╭──
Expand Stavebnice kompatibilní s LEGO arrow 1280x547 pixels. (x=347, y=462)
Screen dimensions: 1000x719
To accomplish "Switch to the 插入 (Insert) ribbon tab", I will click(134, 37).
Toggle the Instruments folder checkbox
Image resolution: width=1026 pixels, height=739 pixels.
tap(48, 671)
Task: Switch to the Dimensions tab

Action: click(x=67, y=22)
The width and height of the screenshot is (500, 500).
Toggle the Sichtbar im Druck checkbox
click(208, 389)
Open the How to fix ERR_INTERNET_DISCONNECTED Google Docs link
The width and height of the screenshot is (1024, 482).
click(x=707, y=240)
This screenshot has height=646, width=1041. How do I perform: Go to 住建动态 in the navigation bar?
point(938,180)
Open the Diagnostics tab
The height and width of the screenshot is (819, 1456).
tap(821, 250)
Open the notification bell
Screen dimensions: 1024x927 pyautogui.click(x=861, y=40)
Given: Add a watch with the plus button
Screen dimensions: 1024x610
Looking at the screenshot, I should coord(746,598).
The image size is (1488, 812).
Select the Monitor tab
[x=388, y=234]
╰──
#### WORK TO COMPLETE
Copy all of the records above line for line, leaving every character unchanged.

#### COMPLETE OUTPUT
Expand Stavebnice kompatibilní s LEGO arrow 1280x547 pixels. (x=347, y=462)
Screen dimensions: 1000x719
To accomplish "Switch to the 插入 (Insert) ribbon tab", I will click(134, 37).
Toggle the Instruments folder checkbox
Image resolution: width=1026 pixels, height=739 pixels.
tap(48, 671)
Task: Switch to the Dimensions tab

Action: click(x=67, y=22)
The width and height of the screenshot is (500, 500).
Toggle the Sichtbar im Druck checkbox
click(208, 389)
Open the How to fix ERR_INTERNET_DISCONNECTED Google Docs link
The width and height of the screenshot is (1024, 482).
click(x=707, y=240)
This screenshot has height=646, width=1041. How do I perform: Go to 住建动态 in the navigation bar?
point(938,180)
Open the Diagnostics tab
The height and width of the screenshot is (819, 1456).
tap(821, 250)
Open the notification bell
Screen dimensions: 1024x927 pyautogui.click(x=861, y=40)
Given: Add a watch with the plus button
Screen dimensions: 1024x610
Looking at the screenshot, I should coord(746,598).
The image size is (1488, 812).
Select the Monitor tab
[x=388, y=234]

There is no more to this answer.